Я готовилась о ярмарке и была рада тому, что Женевьева разделяет мое волнение и с удовольствием рассказывает о предыдущих.
— Знаете, мадемуазель, у нас никогда раньше не делали кружек с именами детей. Деньги, которые мы выручим, пойдут в монастырь. Я скажу матери-настоятельнице, что она должна быть вам благодарна.
— Не следует делить шкуру неубитого медведя, — напомнила я ей и добавила по-английски: — Цыплят по осени считают.
Женевьева задумчиво улыбнулась мне, и я знала, что она в этот момент подумала о том, что в любых ситуациях я веду себя как настоящая гувернантка.
Однажды после полудня, когда мы возвращались с прогулки верхом, мне в голову пришла идея как-то использовать ров. Я никогда не была там раньше, и мы решили вместе внимательно осмотреть его. Трава здесь была зеленой, сочной, и я решила, что здесь неплохо устроить ярмарочные павильоны и прилавки.

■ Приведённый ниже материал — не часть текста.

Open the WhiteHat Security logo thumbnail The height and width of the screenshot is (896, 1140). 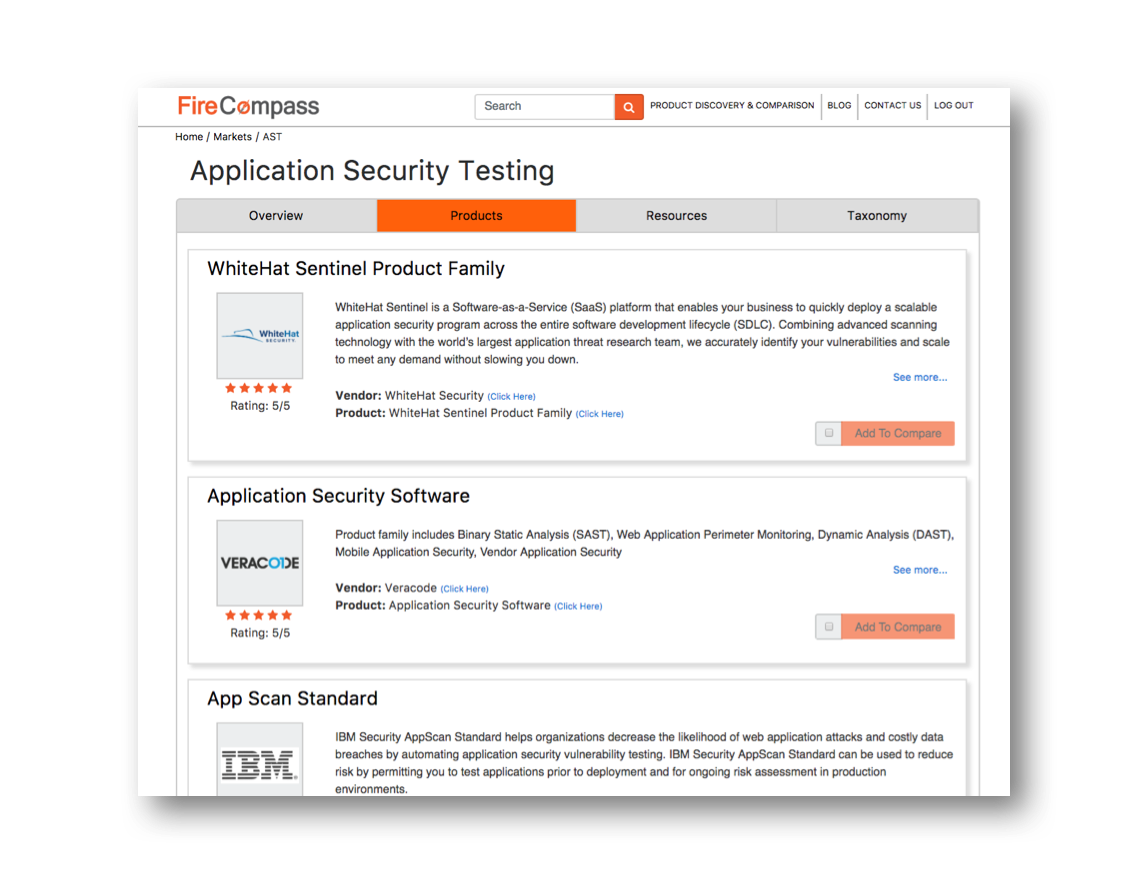pos(260,335)
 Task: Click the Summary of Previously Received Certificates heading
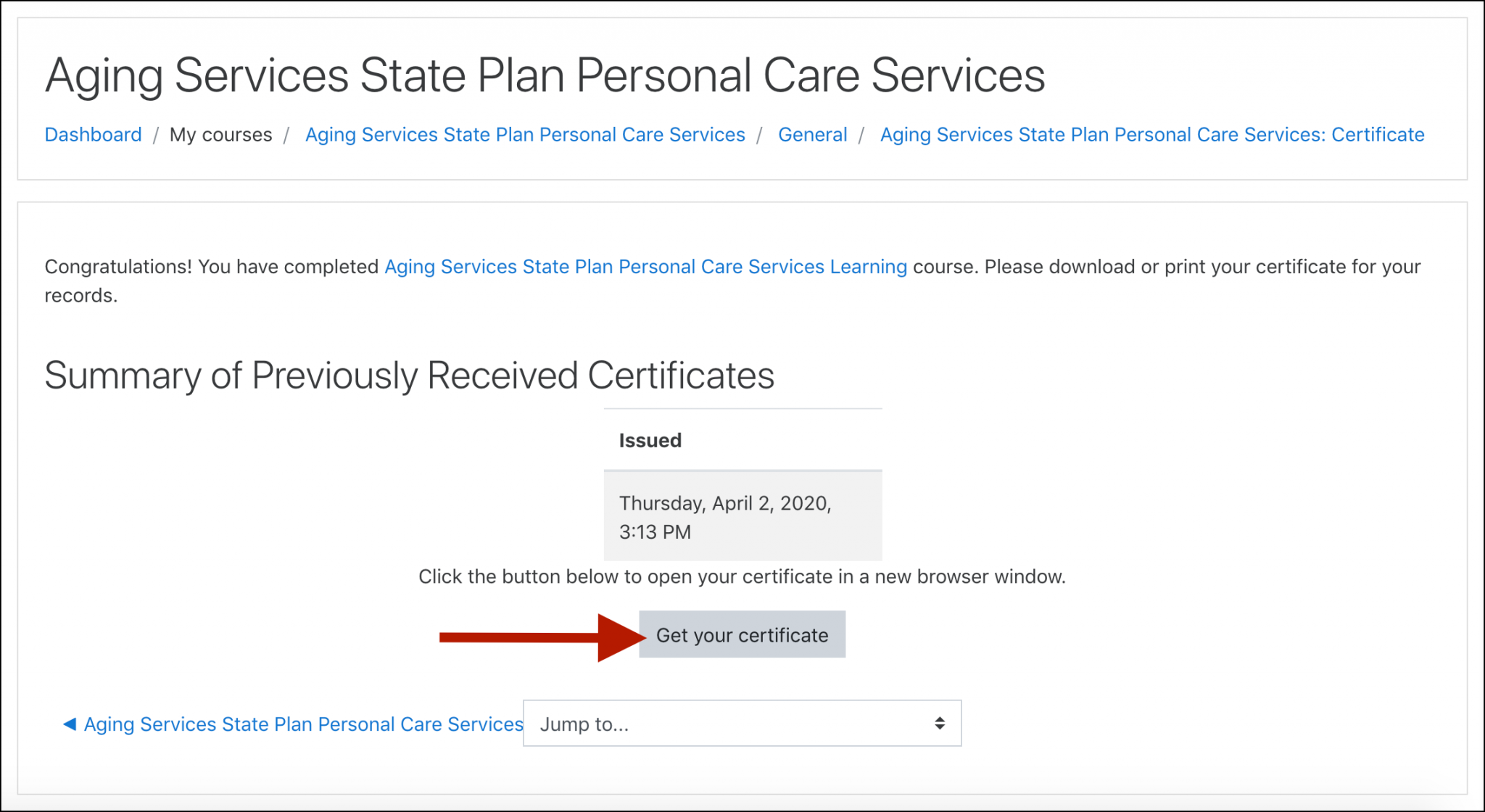(x=410, y=376)
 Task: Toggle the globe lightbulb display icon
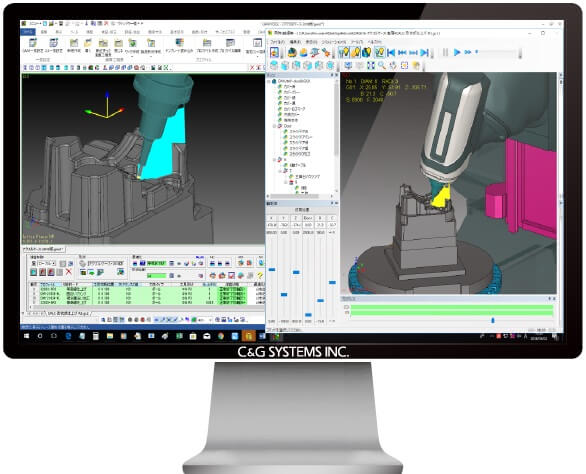[367, 52]
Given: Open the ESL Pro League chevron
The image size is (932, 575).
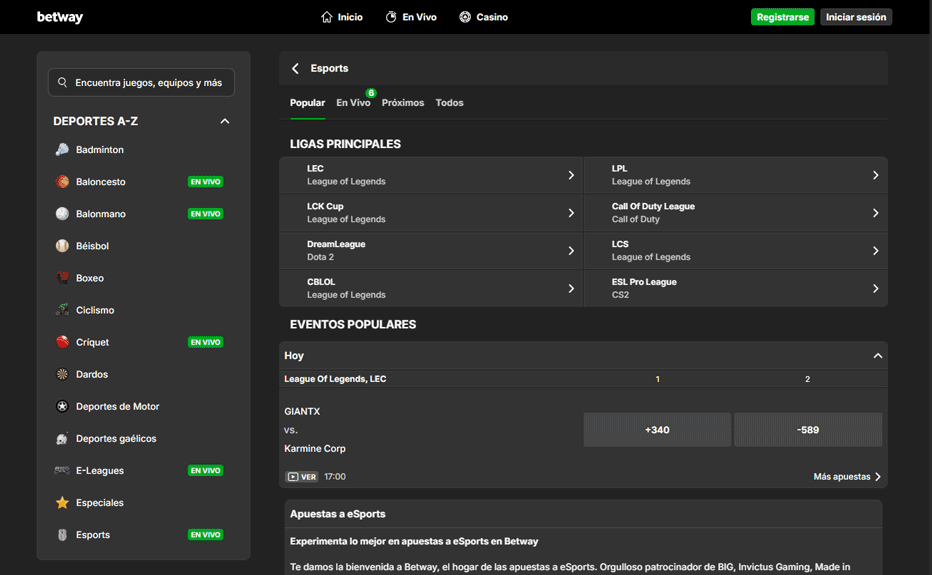Looking at the screenshot, I should click(x=875, y=289).
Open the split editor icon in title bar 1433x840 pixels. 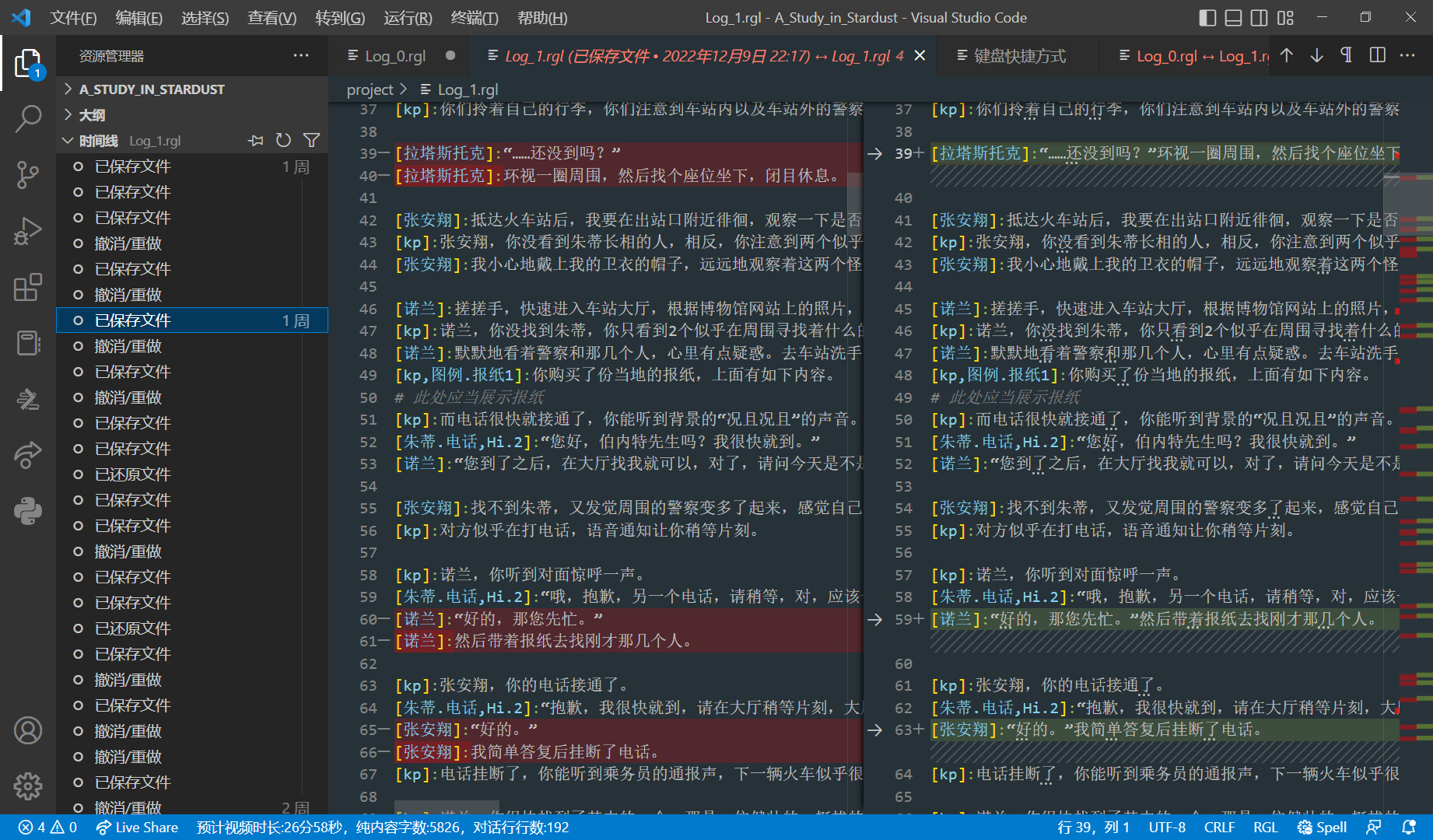1377,55
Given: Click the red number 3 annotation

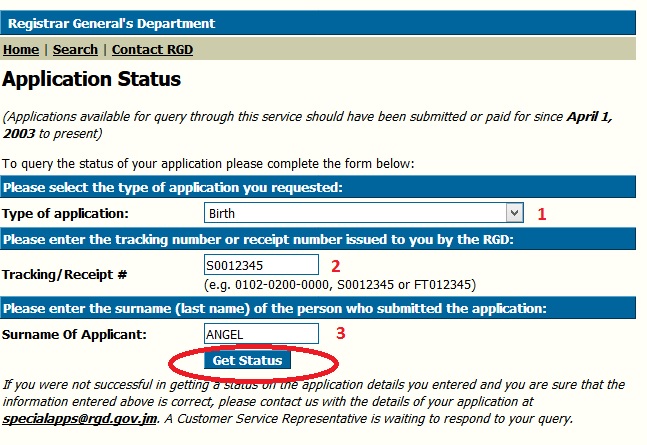Looking at the screenshot, I should click(x=340, y=334).
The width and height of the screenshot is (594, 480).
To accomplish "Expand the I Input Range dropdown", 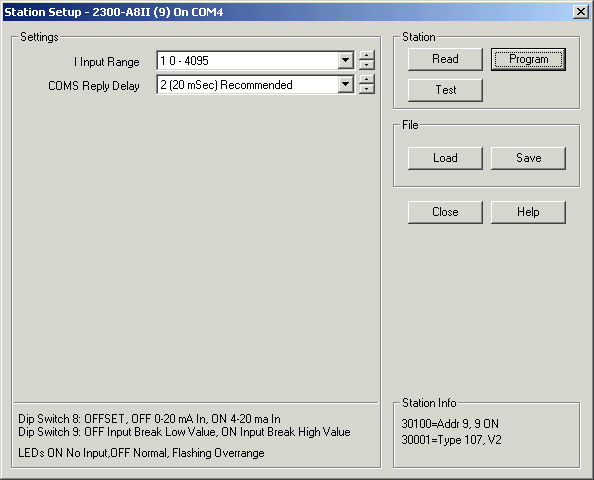I will click(345, 60).
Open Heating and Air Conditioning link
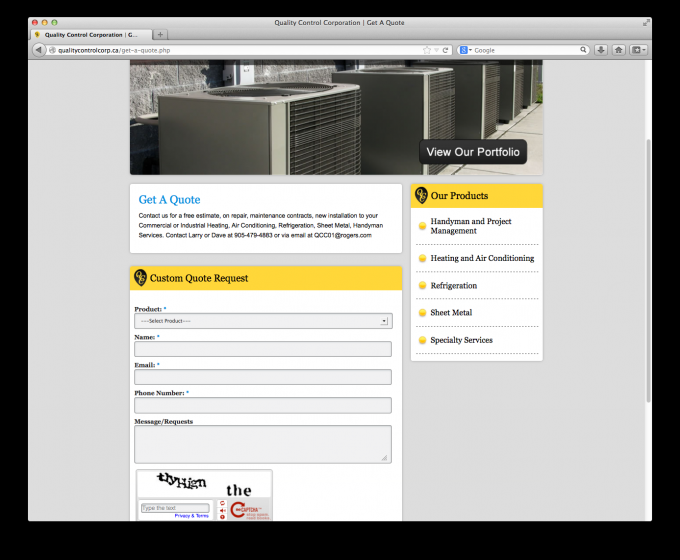 coord(482,258)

Женевьева признала идею великолепной.
— В этот раз все действительно будет по-другому, мадемуазель. Мы раньше никогда не использовали ров. Как здесь внизу тепло!
— Он защищен от всех ветров, — объяснила я. — Можете себе представить, как красиво будут смотреться наши павильончики на фоне серых стен.
— Прекрасно, установим их именно здесь. А вы не чувствуете себя здесь, внизу, как будто запертой, мадемуазель?
Я поняла, что Женевьева имеет в виду. Во рву было очень тихо, и расположенные совсем рядом высокие серые стены замка буквально нависали над нами.
Мы медленно шли вдоль стен, и я стала уже подумывать о том, что мое предложение установить прилавки и павильоны на неровной поверхности дна высохшего рва было опрометчивым, как вдруг увидела небольшой крест у подножия замка. Я указала на него Женевьеве.
Подойдя к кресту, она опустилась на корточки. И я последовала ее примеру.
— На нем что-то написано! — воскликнула Женевьева.
— «Фидель, 1747», — прочитала я. — Это могила… могила собаки.
Женевьева подняла на меня глаза. — Это было так давно! Забавно.
— Мне кажется, что это собака с той самой миниатюры, которую господин граф подарил мне на Рождество.
— Возможно. Фидель — какое милое имя!